◆ **WORK TO BE COMPLETED**: Retype the data below without altering anything.

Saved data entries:
**********
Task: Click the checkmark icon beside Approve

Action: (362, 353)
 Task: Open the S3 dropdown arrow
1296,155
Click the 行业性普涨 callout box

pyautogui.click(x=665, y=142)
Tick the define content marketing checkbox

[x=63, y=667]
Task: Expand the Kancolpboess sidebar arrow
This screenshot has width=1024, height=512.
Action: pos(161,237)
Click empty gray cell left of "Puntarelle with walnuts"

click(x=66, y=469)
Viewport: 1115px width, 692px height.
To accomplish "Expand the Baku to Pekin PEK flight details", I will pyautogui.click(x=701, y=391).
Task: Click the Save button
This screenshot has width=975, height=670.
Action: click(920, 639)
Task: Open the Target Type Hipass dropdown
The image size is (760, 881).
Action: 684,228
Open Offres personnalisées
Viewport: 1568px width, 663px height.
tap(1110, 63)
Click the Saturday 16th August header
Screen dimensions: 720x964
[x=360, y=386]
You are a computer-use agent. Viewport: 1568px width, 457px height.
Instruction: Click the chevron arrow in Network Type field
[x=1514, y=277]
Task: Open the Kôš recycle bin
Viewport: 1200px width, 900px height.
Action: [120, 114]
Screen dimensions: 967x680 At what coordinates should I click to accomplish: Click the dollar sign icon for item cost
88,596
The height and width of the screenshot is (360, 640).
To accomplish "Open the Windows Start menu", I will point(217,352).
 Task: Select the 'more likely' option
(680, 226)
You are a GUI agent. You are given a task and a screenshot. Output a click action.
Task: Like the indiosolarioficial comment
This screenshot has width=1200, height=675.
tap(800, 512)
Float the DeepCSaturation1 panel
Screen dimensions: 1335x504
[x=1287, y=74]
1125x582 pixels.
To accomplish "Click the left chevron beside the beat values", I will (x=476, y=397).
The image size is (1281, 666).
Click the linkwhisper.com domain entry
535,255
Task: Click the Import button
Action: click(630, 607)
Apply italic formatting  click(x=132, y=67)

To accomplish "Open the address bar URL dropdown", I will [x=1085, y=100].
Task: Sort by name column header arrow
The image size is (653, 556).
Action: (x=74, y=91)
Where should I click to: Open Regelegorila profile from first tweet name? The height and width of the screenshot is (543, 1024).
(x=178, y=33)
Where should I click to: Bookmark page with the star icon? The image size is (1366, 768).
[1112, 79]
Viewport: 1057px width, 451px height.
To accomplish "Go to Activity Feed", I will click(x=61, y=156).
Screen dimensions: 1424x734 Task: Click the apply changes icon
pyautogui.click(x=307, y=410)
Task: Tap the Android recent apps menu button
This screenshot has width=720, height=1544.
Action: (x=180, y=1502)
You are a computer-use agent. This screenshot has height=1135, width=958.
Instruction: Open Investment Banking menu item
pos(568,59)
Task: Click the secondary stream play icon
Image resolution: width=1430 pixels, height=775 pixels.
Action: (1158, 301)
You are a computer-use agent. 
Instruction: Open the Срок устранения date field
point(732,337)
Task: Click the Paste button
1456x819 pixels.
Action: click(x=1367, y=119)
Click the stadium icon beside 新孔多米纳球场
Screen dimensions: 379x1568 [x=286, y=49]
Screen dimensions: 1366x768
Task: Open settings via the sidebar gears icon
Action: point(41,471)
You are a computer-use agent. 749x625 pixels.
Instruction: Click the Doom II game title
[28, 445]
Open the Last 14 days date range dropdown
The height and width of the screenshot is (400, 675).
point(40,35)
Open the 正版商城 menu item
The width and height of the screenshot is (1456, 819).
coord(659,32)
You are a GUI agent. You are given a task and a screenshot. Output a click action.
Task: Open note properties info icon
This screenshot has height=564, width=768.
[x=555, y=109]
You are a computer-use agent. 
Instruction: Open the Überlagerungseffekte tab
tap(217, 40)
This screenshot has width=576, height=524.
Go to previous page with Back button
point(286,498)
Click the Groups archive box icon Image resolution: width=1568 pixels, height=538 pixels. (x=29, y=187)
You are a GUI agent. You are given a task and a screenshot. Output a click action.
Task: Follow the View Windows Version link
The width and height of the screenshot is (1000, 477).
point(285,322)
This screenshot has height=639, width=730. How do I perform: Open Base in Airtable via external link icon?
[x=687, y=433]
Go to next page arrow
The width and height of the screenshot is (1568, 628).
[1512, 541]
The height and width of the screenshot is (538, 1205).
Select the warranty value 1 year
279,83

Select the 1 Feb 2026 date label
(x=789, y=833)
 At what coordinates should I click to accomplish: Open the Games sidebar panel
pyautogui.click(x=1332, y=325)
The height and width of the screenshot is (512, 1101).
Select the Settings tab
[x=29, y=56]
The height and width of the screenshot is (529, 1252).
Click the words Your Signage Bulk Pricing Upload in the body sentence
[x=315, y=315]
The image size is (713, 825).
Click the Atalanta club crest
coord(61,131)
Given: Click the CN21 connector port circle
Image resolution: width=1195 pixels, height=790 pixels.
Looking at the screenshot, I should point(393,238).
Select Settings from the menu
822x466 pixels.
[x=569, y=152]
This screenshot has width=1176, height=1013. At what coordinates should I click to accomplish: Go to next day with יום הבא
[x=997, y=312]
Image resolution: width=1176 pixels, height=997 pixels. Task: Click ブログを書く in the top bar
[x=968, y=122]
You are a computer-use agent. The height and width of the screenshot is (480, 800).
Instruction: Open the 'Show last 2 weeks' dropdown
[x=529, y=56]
**********
◆ **WRITTEN SOLUTION**:
Task: Click the checkmark icon beside Approve

Action: (362, 353)
 Task: Open the S3 dropdown arrow
1296,155
Click the 行业性普涨 callout box

pyautogui.click(x=665, y=142)
Tick the define content marketing checkbox

[x=63, y=667]
Task: Expand the Kancolpboess sidebar arrow
This screenshot has width=1024, height=512.
Action: pos(161,237)
Click empty gray cell left of "Puntarelle with walnuts"

click(x=66, y=469)
Viewport: 1115px width, 692px height.
To accomplish "Expand the Baku to Pekin PEK flight details", I will pyautogui.click(x=701, y=391).
Task: Click the Save button
This screenshot has width=975, height=670.
Action: click(920, 639)
Task: Open the Target Type Hipass dropdown
The image size is (760, 881).
Action: 684,228
Open Offres personnalisées
Viewport: 1568px width, 663px height.
tap(1110, 63)
Click the Saturday 16th August header
Screen dimensions: 720x964
[x=360, y=386]
You are a computer-use agent. Viewport: 1568px width, 457px height.
Instruction: Click the chevron arrow in Network Type field
[x=1514, y=277]
Task: Open the Kôš recycle bin
Viewport: 1200px width, 900px height.
Action: [120, 114]
Screen dimensions: 967x680 At what coordinates should I click to accomplish: Click the dollar sign icon for item cost
88,596
The height and width of the screenshot is (360, 640).
To accomplish "Open the Windows Start menu", I will point(217,352).
 Task: Select the 'more likely' option
(680, 226)
You are a GUI agent. You are given a task and a screenshot. Output a click action.
Task: Like the indiosolarioficial comment
This screenshot has width=1200, height=675.
tap(800, 512)
Float the DeepCSaturation1 panel
Screen dimensions: 1335x504
[x=1287, y=74]
1125x582 pixels.
To accomplish "Click the left chevron beside the beat values", I will (x=476, y=397).
The image size is (1281, 666).
Click the linkwhisper.com domain entry
535,255
Task: Click the Import button
Action: click(630, 607)
Apply italic formatting  click(x=132, y=67)

To accomplish "Open the address bar URL dropdown", I will [x=1085, y=100].
Task: Sort by name column header arrow
The image size is (653, 556).
Action: (x=74, y=91)
Where should I click to: Open Regelegorila profile from first tweet name? The height and width of the screenshot is (543, 1024).
(x=178, y=33)
Where should I click to: Bookmark page with the star icon? The image size is (1366, 768).
[1112, 79]
Viewport: 1057px width, 451px height.
To accomplish "Go to Activity Feed", I will click(x=61, y=156).
Screen dimensions: 1424x734 Task: Click the apply changes icon
pyautogui.click(x=307, y=410)
Task: Tap the Android recent apps menu button
This screenshot has width=720, height=1544.
Action: (x=180, y=1502)
You are a computer-use agent. This screenshot has height=1135, width=958.
Instruction: Open Investment Banking menu item
pos(568,59)
Task: Click the secondary stream play icon
Image resolution: width=1430 pixels, height=775 pixels.
Action: (1158, 301)
You are a computer-use agent. 
Instruction: Open the Срок устранения date field
point(732,337)
Task: Click the Paste button
1456x819 pixels.
Action: click(x=1367, y=119)
Click the stadium icon beside 新孔多米纳球场
Screen dimensions: 379x1568 [x=286, y=49]
Screen dimensions: 1366x768
Task: Open settings via the sidebar gears icon
Action: point(41,471)
You are a computer-use agent. 749x625 pixels.
Instruction: Click the Doom II game title
[28, 445]
Open the Last 14 days date range dropdown
The height and width of the screenshot is (400, 675).
point(40,35)
Open the 正版商城 menu item
The width and height of the screenshot is (1456, 819).
coord(659,32)
You are a GUI agent. You are given a task and a screenshot. Output a click action.
Task: Open note properties info icon
This screenshot has height=564, width=768.
[x=555, y=109]
You are a computer-use agent. 
Instruction: Open the Überlagerungseffekte tab
tap(217, 40)
This screenshot has width=576, height=524.
Go to previous page with Back button
point(286,498)
Click the Groups archive box icon Image resolution: width=1568 pixels, height=538 pixels. (x=29, y=187)
You are a GUI agent. You are given a task and a screenshot. Output a click action.
Task: Follow the View Windows Version link
The width and height of the screenshot is (1000, 477).
point(285,322)
This screenshot has height=639, width=730. How do I perform: Open Base in Airtable via external link icon?
[x=687, y=433]
Go to next page arrow
The width and height of the screenshot is (1568, 628).
[1512, 541]
The height and width of the screenshot is (538, 1205).
Select the warranty value 1 year
279,83

Select the 1 Feb 2026 date label
(x=789, y=833)
 At what coordinates should I click to accomplish: Open the Games sidebar panel
pyautogui.click(x=1332, y=325)
The height and width of the screenshot is (512, 1101).
Select the Settings tab
[x=29, y=56]
The height and width of the screenshot is (529, 1252).
Click the words Your Signage Bulk Pricing Upload in the body sentence
[x=315, y=315]
The image size is (713, 825).
Click the Atalanta club crest
coord(61,131)
Given: Click the CN21 connector port circle
Image resolution: width=1195 pixels, height=790 pixels.
Looking at the screenshot, I should point(393,238).
Select Settings from the menu
822x466 pixels.
[x=569, y=152]
This screenshot has width=1176, height=1013. At what coordinates should I click to accomplish: Go to next day with יום הבא
[x=997, y=312]
Image resolution: width=1176 pixels, height=997 pixels. Task: Click ブログを書く in the top bar
[x=968, y=122]
You are a computer-use agent. The height and width of the screenshot is (480, 800).
Instruction: Open the 'Show last 2 weeks' dropdown
[x=529, y=56]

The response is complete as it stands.